(TASK DATA Opens)
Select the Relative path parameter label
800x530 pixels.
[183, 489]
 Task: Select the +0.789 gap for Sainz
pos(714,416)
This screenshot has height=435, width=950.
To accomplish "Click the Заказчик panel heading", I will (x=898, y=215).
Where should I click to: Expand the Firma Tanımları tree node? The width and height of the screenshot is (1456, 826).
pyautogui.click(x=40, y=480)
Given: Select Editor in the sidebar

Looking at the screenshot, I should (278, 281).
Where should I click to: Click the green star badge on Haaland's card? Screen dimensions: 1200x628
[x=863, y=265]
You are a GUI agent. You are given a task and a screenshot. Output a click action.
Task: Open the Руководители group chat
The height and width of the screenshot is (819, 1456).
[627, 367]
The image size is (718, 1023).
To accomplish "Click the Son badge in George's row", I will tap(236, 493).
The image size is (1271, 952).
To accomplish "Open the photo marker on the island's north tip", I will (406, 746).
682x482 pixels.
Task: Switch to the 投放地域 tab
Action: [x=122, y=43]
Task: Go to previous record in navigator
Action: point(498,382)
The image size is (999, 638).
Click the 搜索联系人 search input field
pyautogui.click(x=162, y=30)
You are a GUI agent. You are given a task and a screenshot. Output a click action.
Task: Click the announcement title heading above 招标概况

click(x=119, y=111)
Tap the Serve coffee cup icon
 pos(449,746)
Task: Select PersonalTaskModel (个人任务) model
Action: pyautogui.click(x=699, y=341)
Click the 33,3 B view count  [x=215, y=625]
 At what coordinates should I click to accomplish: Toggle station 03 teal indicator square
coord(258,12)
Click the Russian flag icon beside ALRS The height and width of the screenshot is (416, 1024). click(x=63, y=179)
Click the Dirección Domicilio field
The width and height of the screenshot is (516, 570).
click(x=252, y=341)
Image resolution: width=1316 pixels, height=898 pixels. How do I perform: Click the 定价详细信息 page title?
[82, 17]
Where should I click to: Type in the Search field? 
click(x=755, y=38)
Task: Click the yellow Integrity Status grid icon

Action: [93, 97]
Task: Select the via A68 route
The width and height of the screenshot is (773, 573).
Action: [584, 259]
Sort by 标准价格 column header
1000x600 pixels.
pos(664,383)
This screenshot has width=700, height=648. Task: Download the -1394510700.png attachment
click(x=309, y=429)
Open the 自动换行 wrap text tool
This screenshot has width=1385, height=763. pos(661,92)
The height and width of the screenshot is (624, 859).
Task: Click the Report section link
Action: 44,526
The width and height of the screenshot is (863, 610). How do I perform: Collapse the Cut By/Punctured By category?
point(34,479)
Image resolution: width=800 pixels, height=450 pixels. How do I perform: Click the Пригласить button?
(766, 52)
(TASK DATA Closes)
• **TASK REQUIREMENTS**: Taking the entries above, please repeat each one exactly.

• **SOLUTION TO THIS EXERCISE**:
Select the Relative path parameter label
800x530 pixels.
[183, 489]
 Task: Select the +0.789 gap for Sainz
pos(714,416)
This screenshot has height=435, width=950.
To accomplish "Click the Заказчик panel heading", I will (x=898, y=215).
Where should I click to: Expand the Firma Tanımları tree node? The width and height of the screenshot is (1456, 826).
pyautogui.click(x=40, y=480)
Given: Select Editor in the sidebar

Looking at the screenshot, I should (278, 281).
Where should I click to: Click the green star badge on Haaland's card? Screen dimensions: 1200x628
[x=863, y=265]
You are a GUI agent. You are given a task and a screenshot. Output a click action.
Task: Open the Руководители group chat
The height and width of the screenshot is (819, 1456).
[627, 367]
The image size is (718, 1023).
To accomplish "Click the Son badge in George's row", I will tap(236, 493).
The image size is (1271, 952).
To accomplish "Open the photo marker on the island's north tip", I will (406, 746).
682x482 pixels.
Task: Switch to the 投放地域 tab
Action: [x=122, y=43]
Task: Go to previous record in navigator
Action: point(498,382)
The image size is (999, 638).
Click the 搜索联系人 search input field
pyautogui.click(x=162, y=30)
You are a GUI agent. You are given a task and a screenshot. Output a click action.
Task: Click the announcement title heading above 招标概况

click(x=119, y=111)
Tap the Serve coffee cup icon
 pos(449,746)
Task: Select PersonalTaskModel (个人任务) model
Action: pyautogui.click(x=699, y=341)
Click the 33,3 B view count  [x=215, y=625]
 At what coordinates should I click to accomplish: Toggle station 03 teal indicator square
coord(258,12)
Click the Russian flag icon beside ALRS The height and width of the screenshot is (416, 1024). click(x=63, y=179)
Click the Dirección Domicilio field
The width and height of the screenshot is (516, 570).
click(x=252, y=341)
Image resolution: width=1316 pixels, height=898 pixels. How do I perform: Click the 定价详细信息 page title?
[82, 17]
Where should I click to: Type in the Search field? 
click(x=755, y=38)
Task: Click the yellow Integrity Status grid icon

Action: [93, 97]
Task: Select the via A68 route
The width and height of the screenshot is (773, 573).
Action: [584, 259]
Sort by 标准价格 column header
1000x600 pixels.
pos(664,383)
This screenshot has width=700, height=648. Task: Download the -1394510700.png attachment
click(x=309, y=429)
Open the 自动换行 wrap text tool
This screenshot has width=1385, height=763. pos(661,92)
The height and width of the screenshot is (624, 859).
Task: Click the Report section link
Action: 44,526
The width and height of the screenshot is (863, 610). How do I perform: Collapse the Cut By/Punctured By category?
point(34,479)
Image resolution: width=800 pixels, height=450 pixels. How do I perform: Click the Пригласить button?
(766, 52)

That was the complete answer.